MUMBAI: The massive impairment that billionaire Anil Agarwal’s Vedanta Ltd took on its books in the March quarter will significantly bring down the company’s book value, market experts told Mint. Whether this will have a bearing on the company’s ongoing delisting process is yet unclear.
On Saturday, Vedanta reported a net loss of ₹12,083 crore for January-March compared to a profit of ₹3,218 in the year-ago period. Even though revenue fell 15% year-on-year to ₹19,513 crore for the quarter, the massive quarterly net loss was attributed to a write-off of ₹17,132 crore on impairment of assets in oil and gas, copper and iron ore businesses.
An asset is impaired, or its value written down in books of the company, when its projected future cash flows are lower than current carrying value. Vedanta’s stock has taken a beating through the first half of this year, much like other commodity players, during the covid-19 pandemic which saw lockdowns across countries leading to a slowdown in economic activity and thus demand for commodities.
US crude oil prices had briefly turned negative for the first time ever in April on a glut and lack of adequate storage. Prices of most industrial metals have been hammered through March and April, with the largest declines seen in copper and zinc, key metals for Vedanta in India.
Meanwhile, the company is in the process of delisting from Indian stock exchanges at an offer price of ₹87.5. The company’s share price, since the delisting was announced last month, has remained stayed above the offer price, indicating that shareholders believe the intrinsic book value of the company should reflect a price higher than the delisting offer. The stock closed at ₹105.35 on the BSE on Friday.

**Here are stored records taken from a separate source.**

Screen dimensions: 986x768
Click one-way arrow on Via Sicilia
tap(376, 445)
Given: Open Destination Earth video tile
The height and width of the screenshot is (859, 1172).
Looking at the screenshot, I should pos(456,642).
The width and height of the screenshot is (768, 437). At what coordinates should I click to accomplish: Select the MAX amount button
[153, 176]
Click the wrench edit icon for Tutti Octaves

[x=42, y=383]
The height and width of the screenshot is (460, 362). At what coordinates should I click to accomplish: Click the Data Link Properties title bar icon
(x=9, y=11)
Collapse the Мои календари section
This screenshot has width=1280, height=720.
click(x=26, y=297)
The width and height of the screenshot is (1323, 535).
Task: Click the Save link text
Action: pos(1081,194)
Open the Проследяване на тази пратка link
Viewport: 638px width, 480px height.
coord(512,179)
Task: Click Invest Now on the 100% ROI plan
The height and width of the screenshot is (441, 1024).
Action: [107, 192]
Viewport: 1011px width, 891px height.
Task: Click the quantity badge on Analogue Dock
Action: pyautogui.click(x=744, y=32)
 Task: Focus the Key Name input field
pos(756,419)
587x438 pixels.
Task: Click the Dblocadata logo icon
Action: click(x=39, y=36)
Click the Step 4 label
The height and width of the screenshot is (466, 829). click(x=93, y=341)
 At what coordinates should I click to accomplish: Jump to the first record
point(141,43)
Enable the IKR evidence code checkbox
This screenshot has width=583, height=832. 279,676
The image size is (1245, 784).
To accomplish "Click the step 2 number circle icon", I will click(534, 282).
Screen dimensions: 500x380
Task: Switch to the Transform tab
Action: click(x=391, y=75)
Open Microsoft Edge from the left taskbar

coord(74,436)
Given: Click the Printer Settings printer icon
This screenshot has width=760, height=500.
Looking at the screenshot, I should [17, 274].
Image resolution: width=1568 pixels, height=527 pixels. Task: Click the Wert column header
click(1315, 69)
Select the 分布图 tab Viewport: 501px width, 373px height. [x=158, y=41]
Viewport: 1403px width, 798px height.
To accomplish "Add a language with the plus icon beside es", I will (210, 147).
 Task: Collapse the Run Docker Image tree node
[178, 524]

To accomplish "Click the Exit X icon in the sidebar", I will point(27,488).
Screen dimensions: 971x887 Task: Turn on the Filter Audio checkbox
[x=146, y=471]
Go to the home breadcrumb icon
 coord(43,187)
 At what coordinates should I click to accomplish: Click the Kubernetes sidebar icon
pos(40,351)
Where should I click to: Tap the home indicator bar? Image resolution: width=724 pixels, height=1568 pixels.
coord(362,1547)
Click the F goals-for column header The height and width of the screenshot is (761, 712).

"The impairment is just an accounting entry," Dharmesh Kant, independent market analyst, told Mint.
"It is up to the discretion of the management to do it. According to international practice, assets are valued at book value or net realisable value, whichever is lower. These impairments can be reversed in future years when (commodity) prices go back up, effecting an increase in net realisable value... I don’t think this reporting of impairment will affect the delisting price and it won’t influence shareholders during the reverse book-building process for price discovery," Kant added.
He said it may be difficult for the company to make the delisting go through as many retail and institutional shareholders may not want to tender in their shares.
"The impairment has caught the attention of investors,” a senior industry analyst who did not wish to be quoted told Mint. “While some individual businesses within Vedanta have done well, such as aluminium, steel and power, the focus will now be on asset value. Institutional shareholders have been unwilling to tender their shares at the offer price because they believed the book value was higher. Now with the impairment, the company has been able to lower the book value. However, no other commodity company in the world has taken such a large impairment on commodities in the March quarter, especially when global crude oil prices have bounced back in the last month."